- Battle of Vistula River (1341): Part of Galicia–Volhynia Wars
| Location | Vistula |
| Result | Polish victory |
| Territorial changes | Retreat of the Ruthenian-Tatar forces |

Belligerents
- Kingdom of Poland: Kingdom of Galicia–Volhynia

Commanders and leaders
- Casimir the Great: Dmytro Dedko

Casualties and losses
- Unknown: Heavy

= Battle of the Vistula River (1341) =

Battle between Poland and Ruthenia

Battle of the Vistula River - a battle fought in January 1341 between the Polish army and an army of rebellious Ruthenian boyars supported by Tatar reinforcements.

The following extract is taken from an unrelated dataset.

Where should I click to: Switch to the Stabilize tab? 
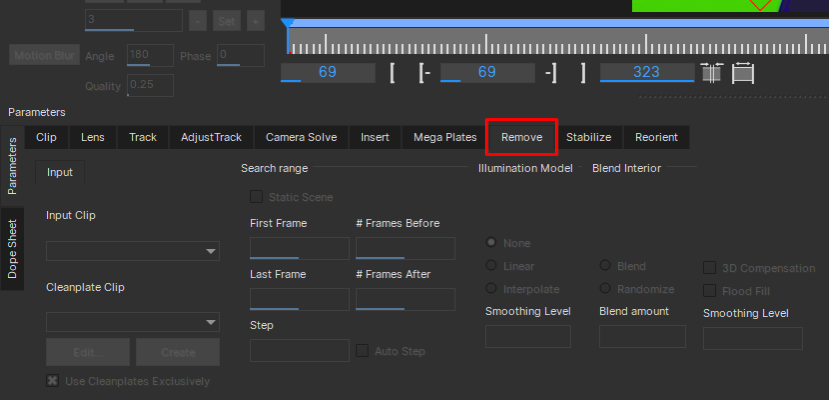[589, 137]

On 7 April 1340, the Prince of Galicia-Volhynia, Yuri II Boleslav, died, poisoned by boyars. After his heirless death, he bequeathed his duchy to Casimir the Great. The Polish king acted swiftly and already nine days after Yuri's death launched an expedition into Ruthenia. However, the fight for the Kingdom of Galicia-Volhynia was also joined by the Tartars, with whom some of the Ruthenian boyars opposed to the incorporation of the Ruthenian lands into the crown. Casimir made two armed forays into Ruthenia in 1340. His second foray was met with strong resistance. The Ruthenian boyars called on the Tartars for help. The Tartar cavalry, together with Russian reinforcements led by the leader of the boyar opposition, Dmytro Dedko, invaded the Polish lands. The clash with the Polish king occurred in January 1341 at the Vistula River. The Polish knights did not allow the invaders to cross the river line and during the fighting, according to an account by Jan of Czarnków, the Sandomierz voivode Mikołaj Czelej died pierced by a Tatar arrow. After the setbacks, the Tatar-Ruthenian forces retreated towards Lublin.